Carta abierta a Vázquez, Arana y Ehrlich

Los pedidos de informes se amontonan, las respuestas evasivas son una constante, las dilaciones no se explican y la oscuridad gana los temas más diversos. La tan manida transparencia es una consigna sin traducción en la realidad. El círculo cierra cuando la ausencia de datos concretos (¡¿cómo obtenerlos?!) genera falta de interés en los medios y los temas languidecen hasta el olvido. Hay que hablar de millones de dólares y de corrupción para que la gente se entere de lo -entonces- ya irreparable.

Esta carta apunta a romper ese círculo perverso. El tema que denunciamos afecta a los niños y a los enfermos, su aclaración se procuró a través de preguntas en la Comisión de Presupuesto de la Junta Departamental que -tal como consta en actas- no sólo quedaron sin respuesta sino que, además, dieron lugar a que el director de Recursos Financieros de la IMM, contador Enrique Cabrera, se comprometiera a dar una explicación a la brevedad. Hace ya casi un año que lo estamos esperando. Se envió un pedido de informes, que fue ignorado. Se lo reiteró a través del mecanismo según el cual la Junta lo hace suyo: mutis por el municipio. Finalmente se solicitó una auditoría al Tribunal de Cuentas (TC) que, concluida en enero, explica tanto esquive.
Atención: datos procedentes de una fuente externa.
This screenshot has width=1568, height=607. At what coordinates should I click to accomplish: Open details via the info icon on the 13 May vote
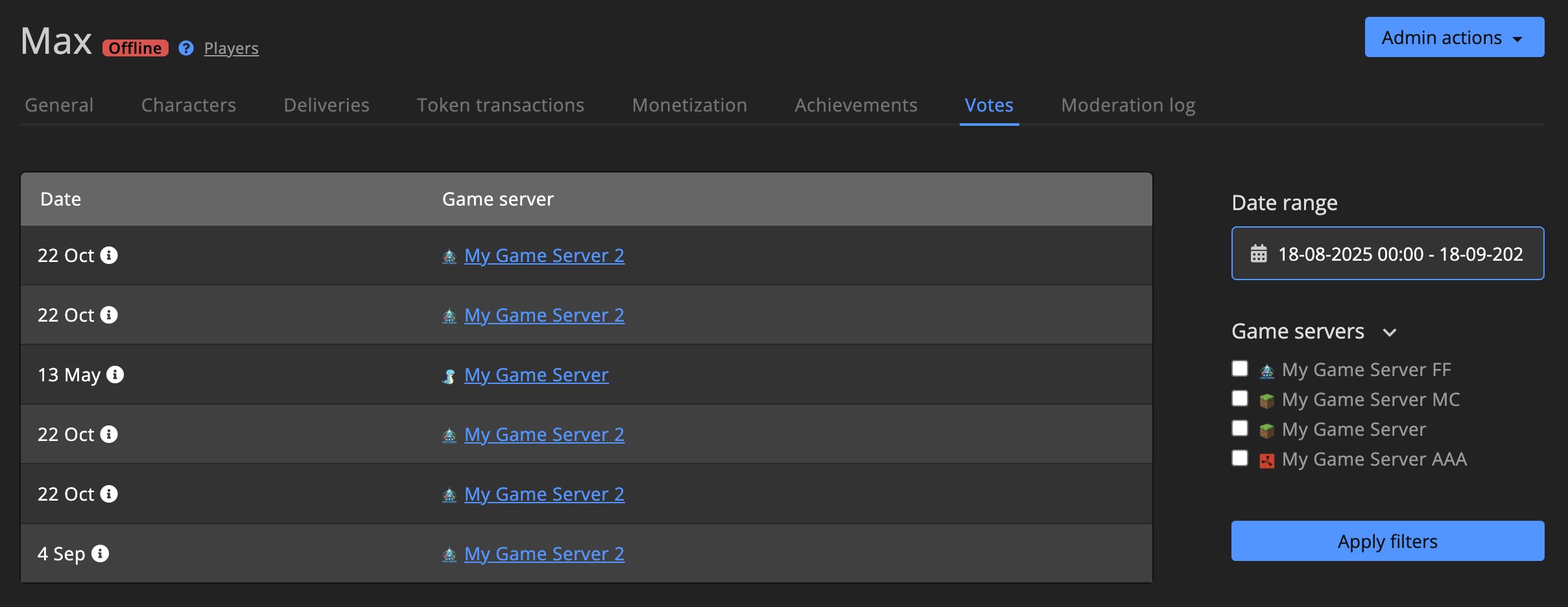pos(115,374)
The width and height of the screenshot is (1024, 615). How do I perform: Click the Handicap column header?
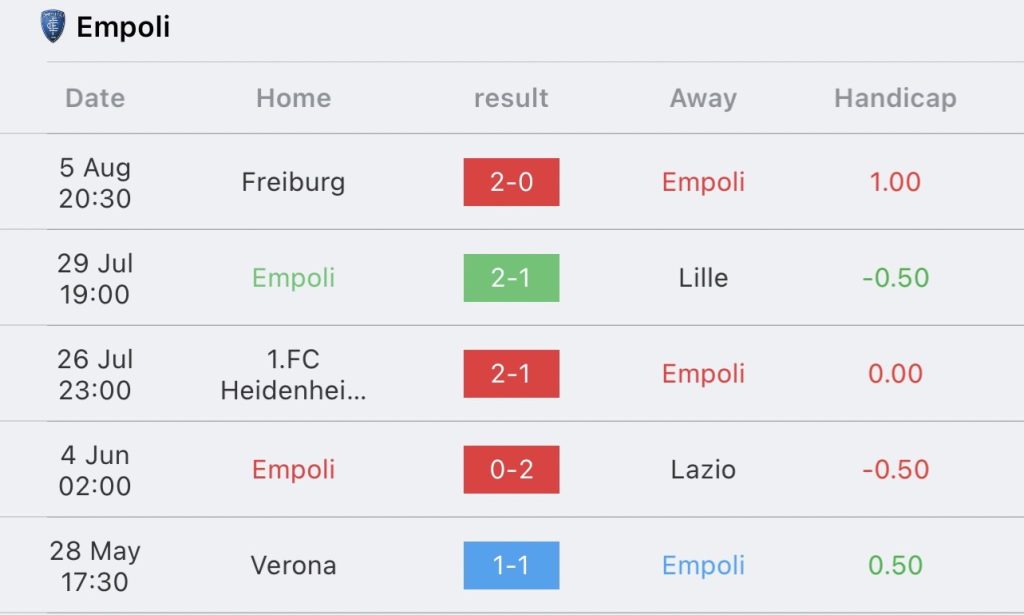[x=895, y=98]
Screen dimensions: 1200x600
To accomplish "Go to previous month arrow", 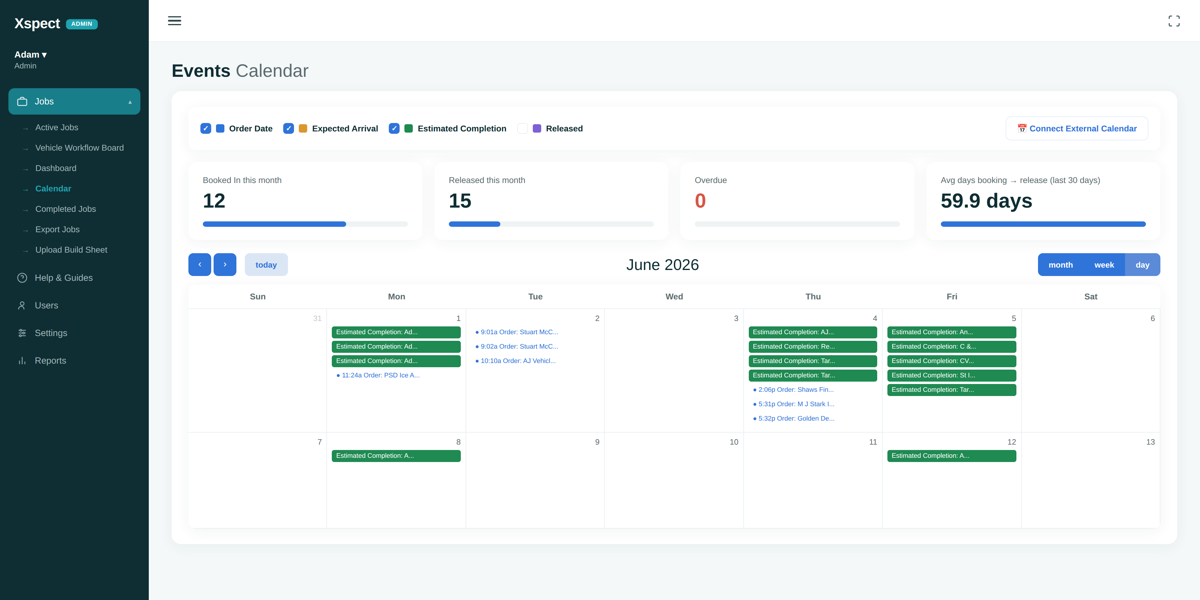I will point(200,265).
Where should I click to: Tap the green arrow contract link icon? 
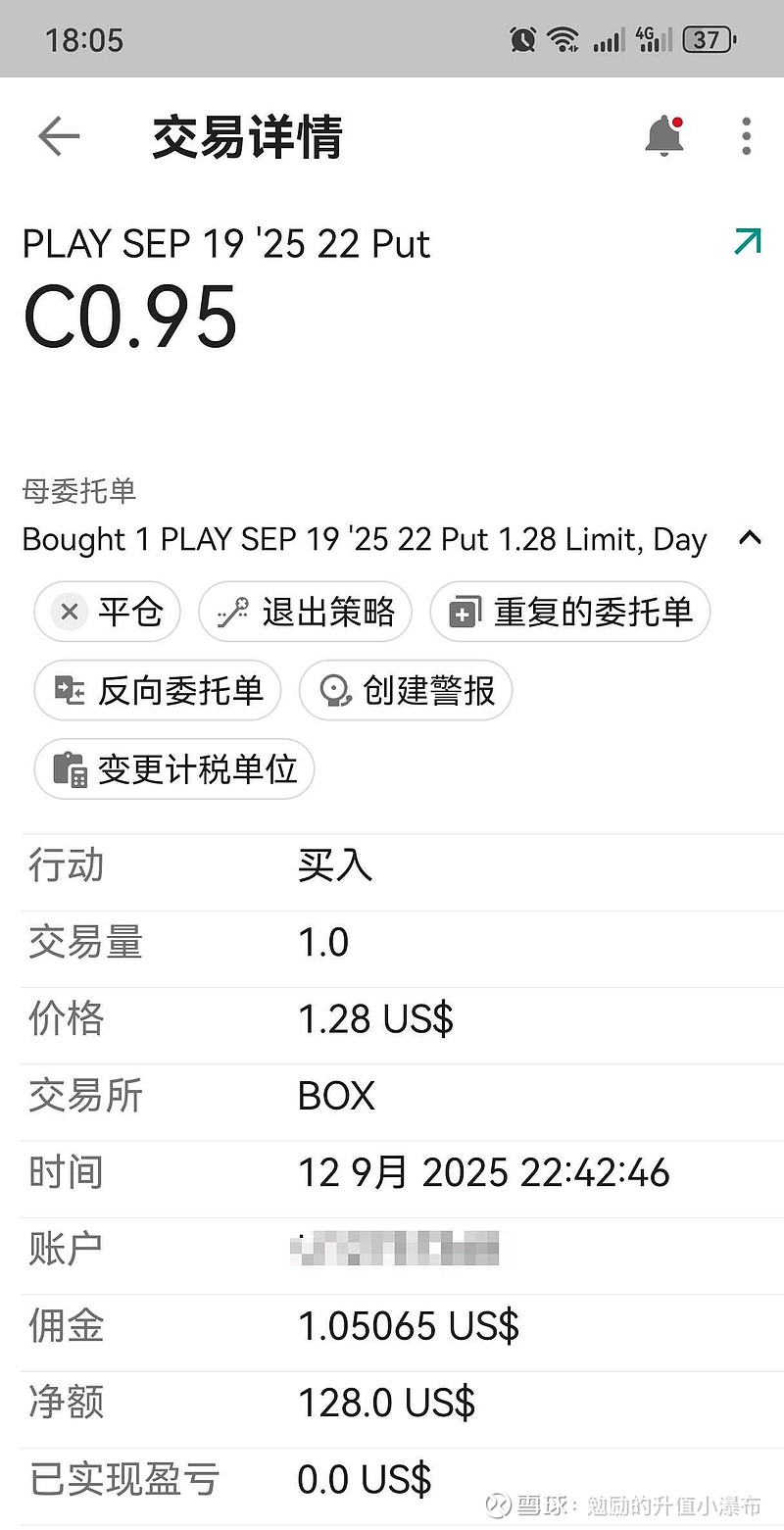(747, 241)
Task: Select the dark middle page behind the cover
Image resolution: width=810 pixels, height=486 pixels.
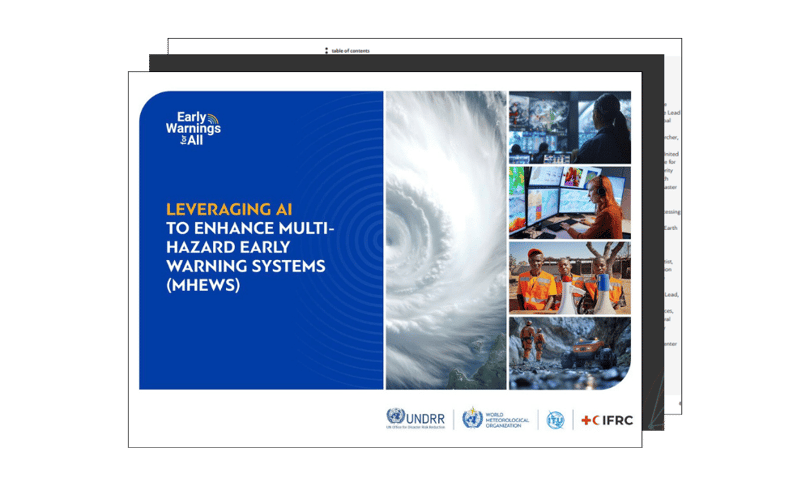Action: [653, 243]
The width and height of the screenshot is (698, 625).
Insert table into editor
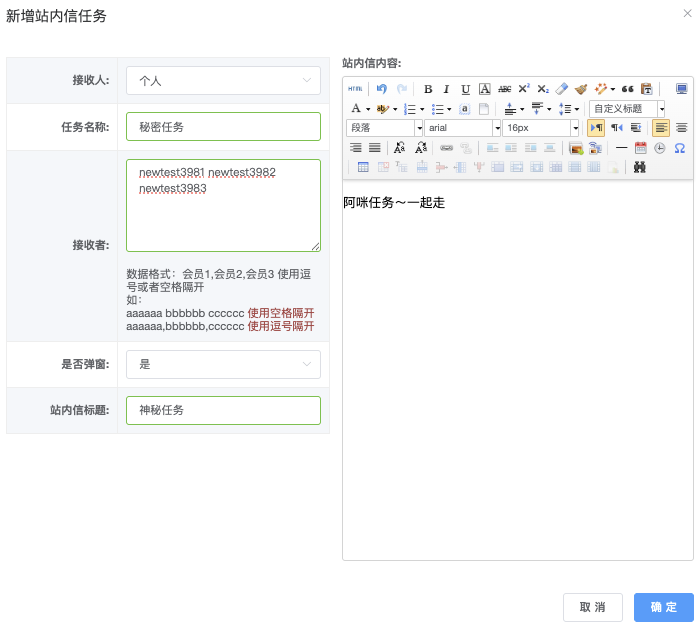[363, 167]
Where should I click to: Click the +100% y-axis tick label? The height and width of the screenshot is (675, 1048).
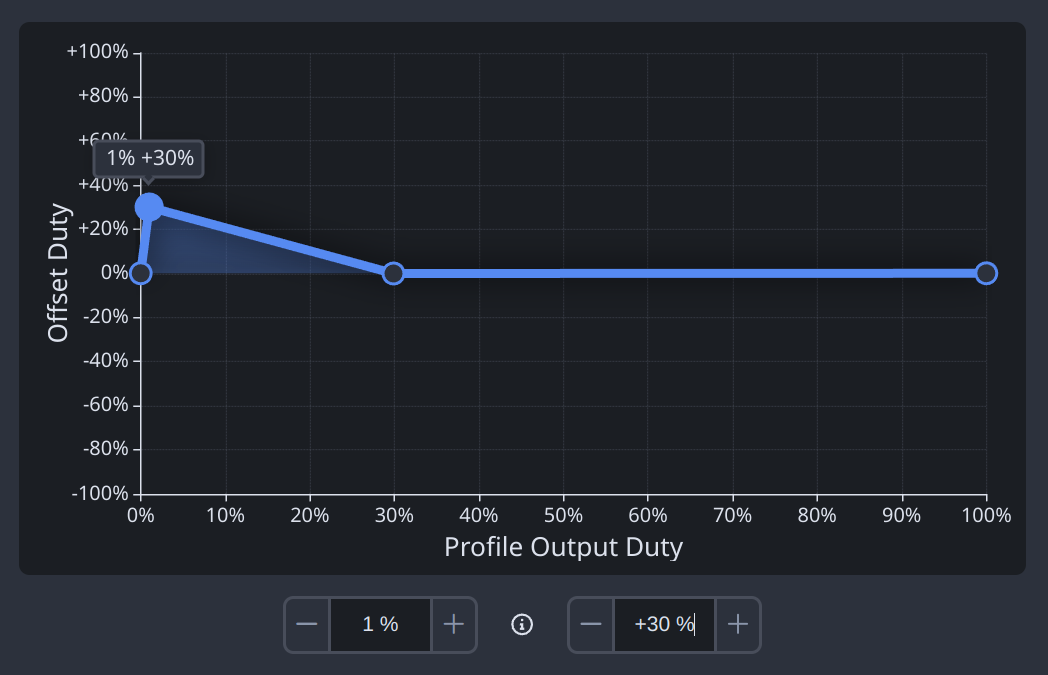[98, 52]
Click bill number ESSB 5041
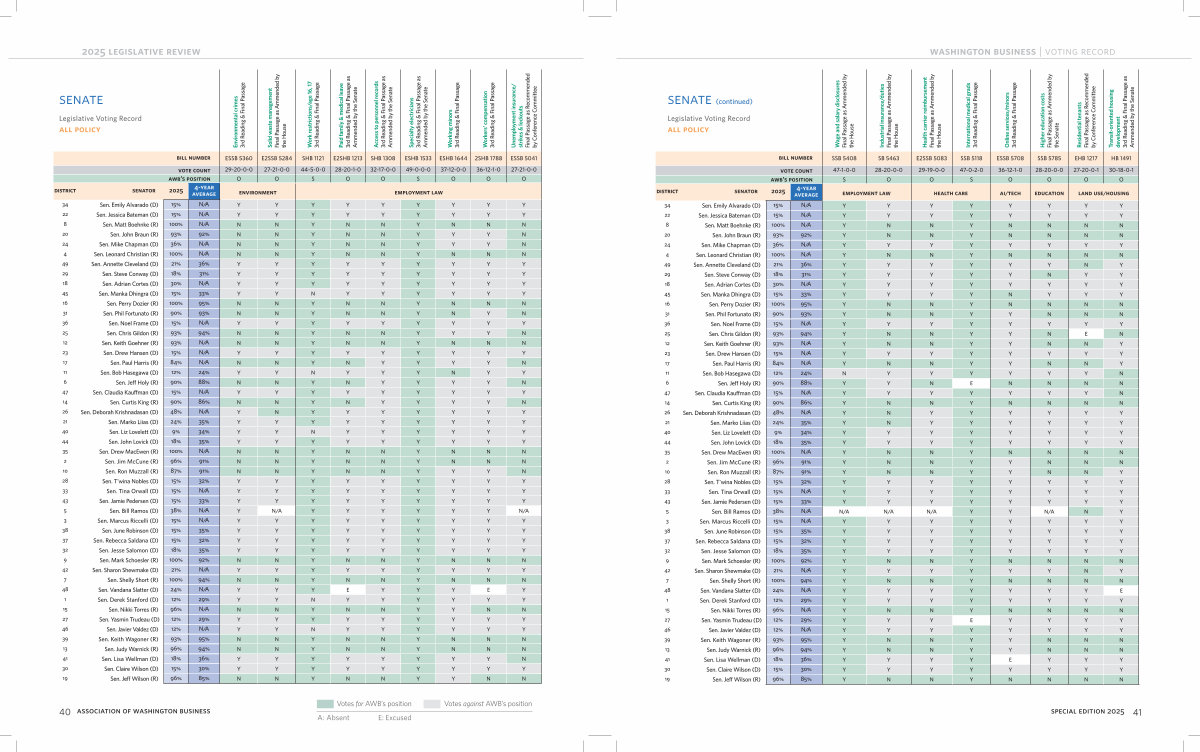The height and width of the screenshot is (752, 1200). tap(523, 158)
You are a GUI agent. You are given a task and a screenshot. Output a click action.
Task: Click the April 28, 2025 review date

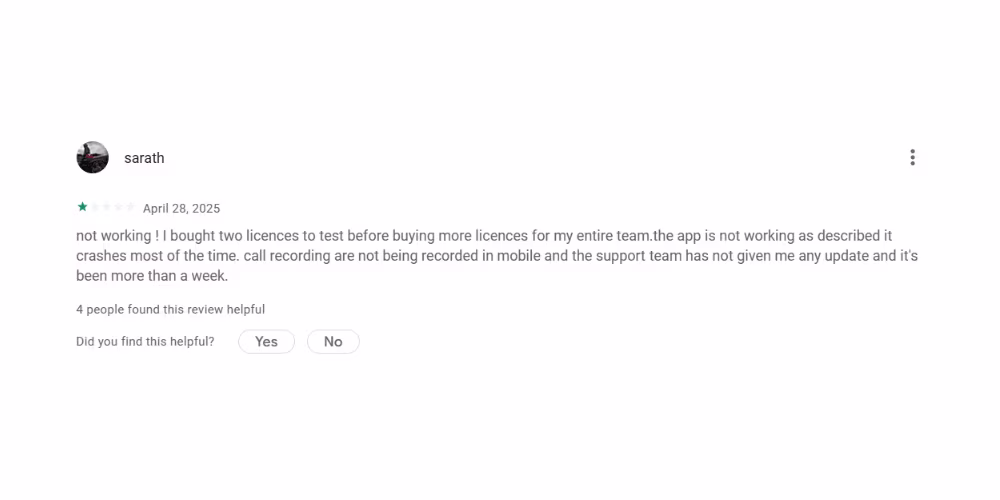coord(181,209)

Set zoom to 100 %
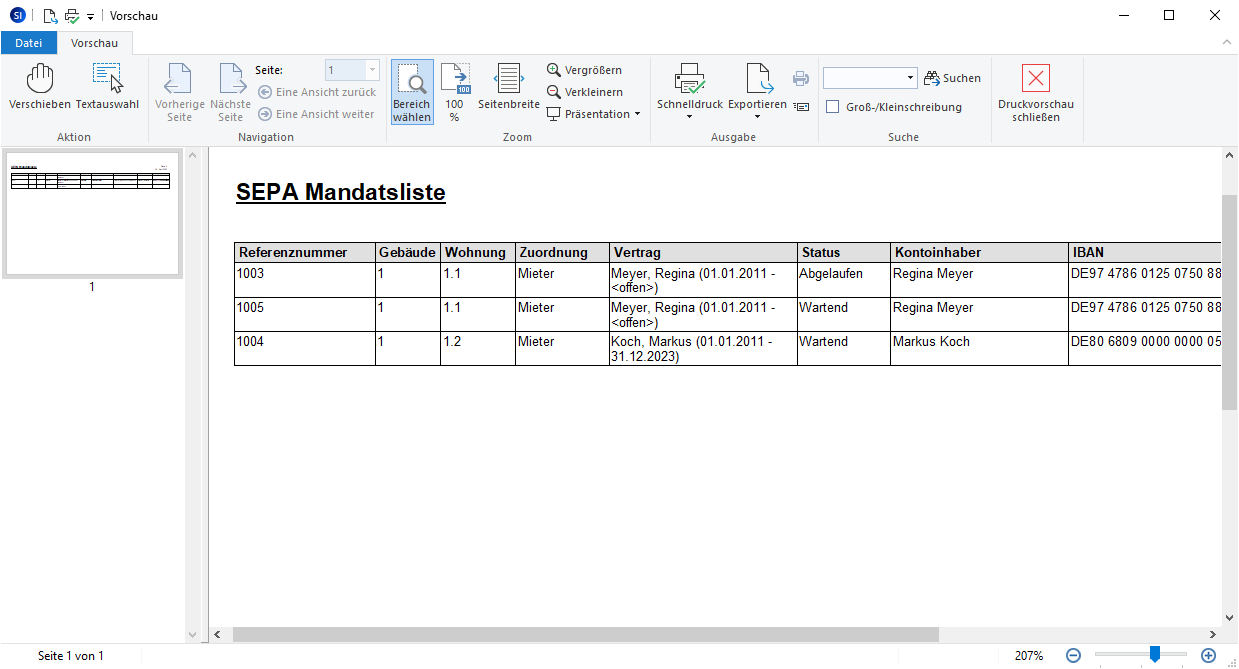(455, 92)
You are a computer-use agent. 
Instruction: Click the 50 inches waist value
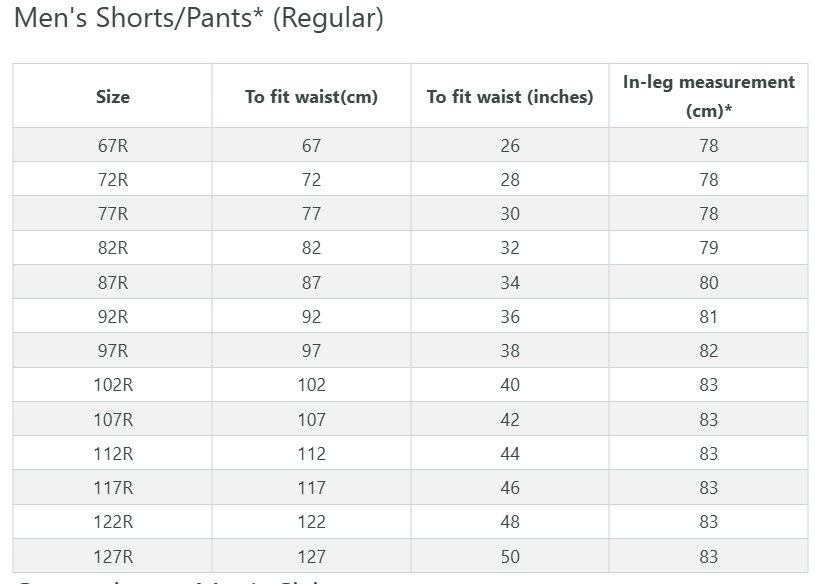point(510,557)
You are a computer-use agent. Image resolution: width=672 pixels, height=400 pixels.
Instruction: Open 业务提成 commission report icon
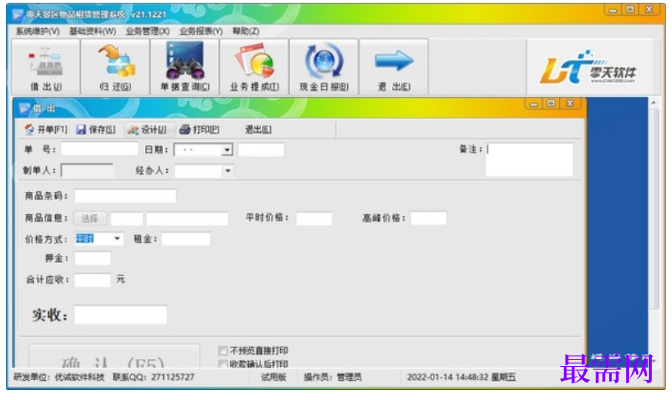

Desde hace 18 años, la Intendencia de Montevideo (y por ende los gobiernos comunales encabezados por Tabaré Vázquez, Mariano Arana y Ricardo Ehrlich respectivamente) viene incumpliendo con tres normas legales que la obligan a verter parte de un impuesto recaudado por espectáculos públicos al Ministerio de Salud Pública (MSP), al Instituto del niño y el adolescente del Uruguay (INAU) y al Fondo Nacional Permanente para la Lucha Antituberculosa (FNLA), según informó dicha auditoría. Desde el día que asumió el doctor Tabaré Vázquez en la Intendencia Municipal de Montevideo a la fecha nunca se vertieron a Salud Pública los fondos que le corresponden por ley.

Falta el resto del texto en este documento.